A former member of Likud, Bader feels forming a pro-Israel Arab party is urgent. “Most Arab citizens are in favor of coexisting, cooperating and living in harmony with Jewish Israelis,” Bader told The Jerusalem Post. “The other Arab parties place too much emphasis on the Palestinians and external Arabs…After we solve the problems of internal Arabs, we can help the Palestinians.”

Rallying in support of the Palestinian “Nakba” on Israeli Independence Day. (Photo: AFP)

Exhibit A: A number of Arab Israeli Members of Knesset on Thursday took part in demonstrations commemorating “Nakba Day”, or “Day of Catastrophe”, to mark the so-called catastrophe that took place when Israel was created. “[Israel’s] Independence Day is a day of mourning for the Palestinian people,” said Arab MK Jamal Zahalka, who also promised to “never forgive or forget as long as this historic injustice done to the Palestinian people is not rectified.” Similarly, MK Talab El-Sana exclaimed, “I will never forget my historic right, nor will I forgive (Israel) for the crimes committed during the Palestinian Nakba.”

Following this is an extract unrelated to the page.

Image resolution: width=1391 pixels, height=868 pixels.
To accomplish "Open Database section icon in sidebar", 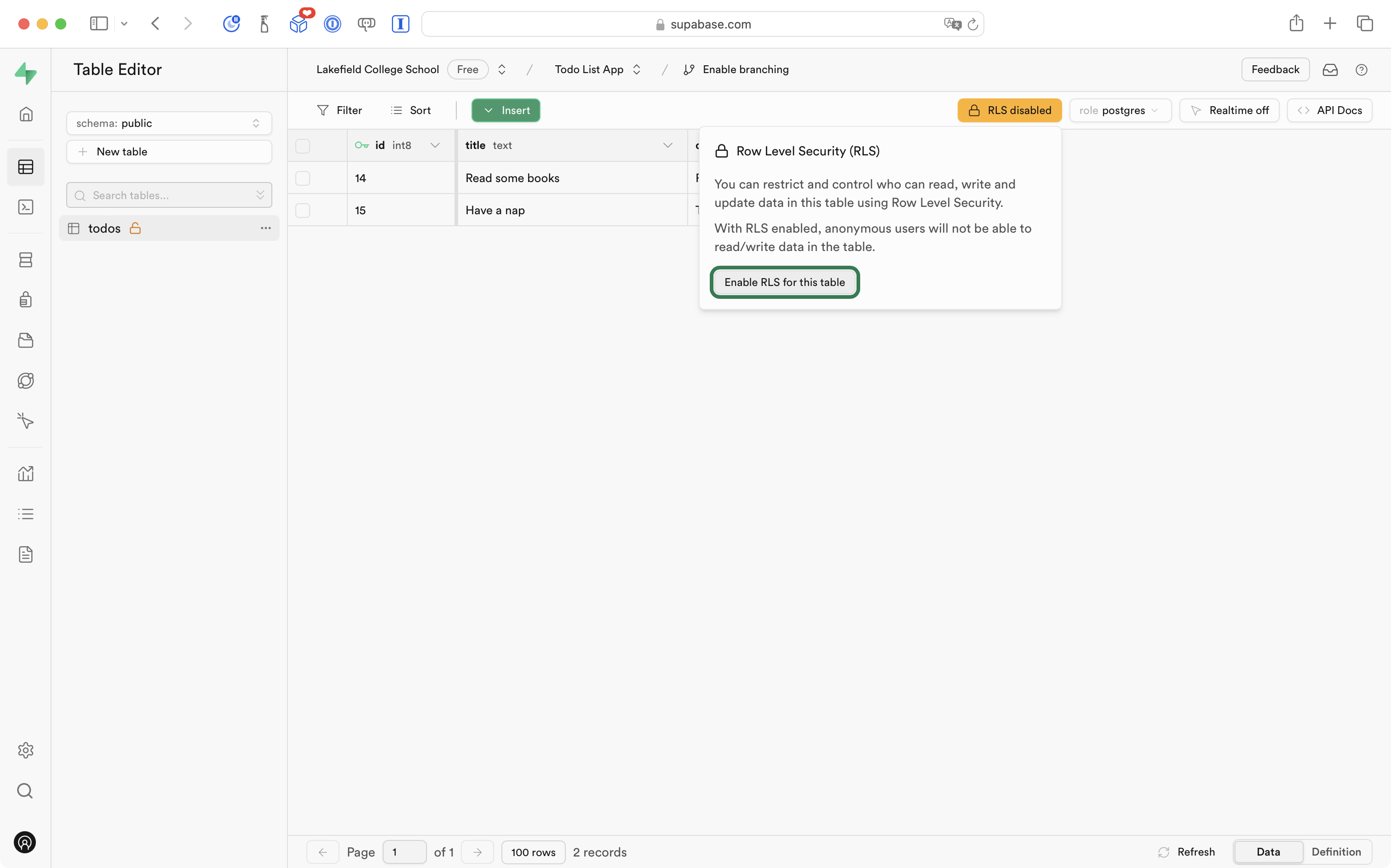I will (26, 259).
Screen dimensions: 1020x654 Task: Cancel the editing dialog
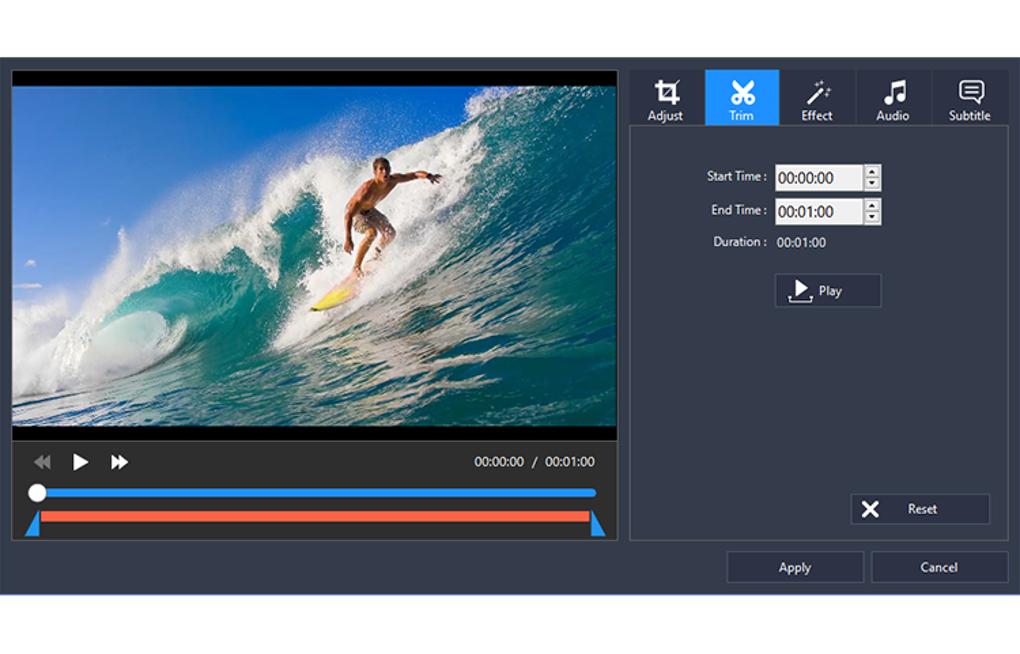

Well there’s a positive attitude that is sure to make a difference for the Palestinian people.

If successful, the Israeli-Arab Nationalist Party can be a wonderful development for both the Arabs and Jews in Israel. For Arabs, this new party can give a positive message and allow Palestinians to work with Jewish Israelis to better both peoples’ future, and perhaps even understanding of each other. For Jews, the party will show the world that not all Arabs consider Israel’s existence a catastrophe, and that unlike in neighboring countries, Arabs in Israel can form political parties and vote as they desire.

In focusing on working with the Jewish parties instead of in opposition to them, this new Arab party may be the breath of fresh air so desperately needed in the Middle East.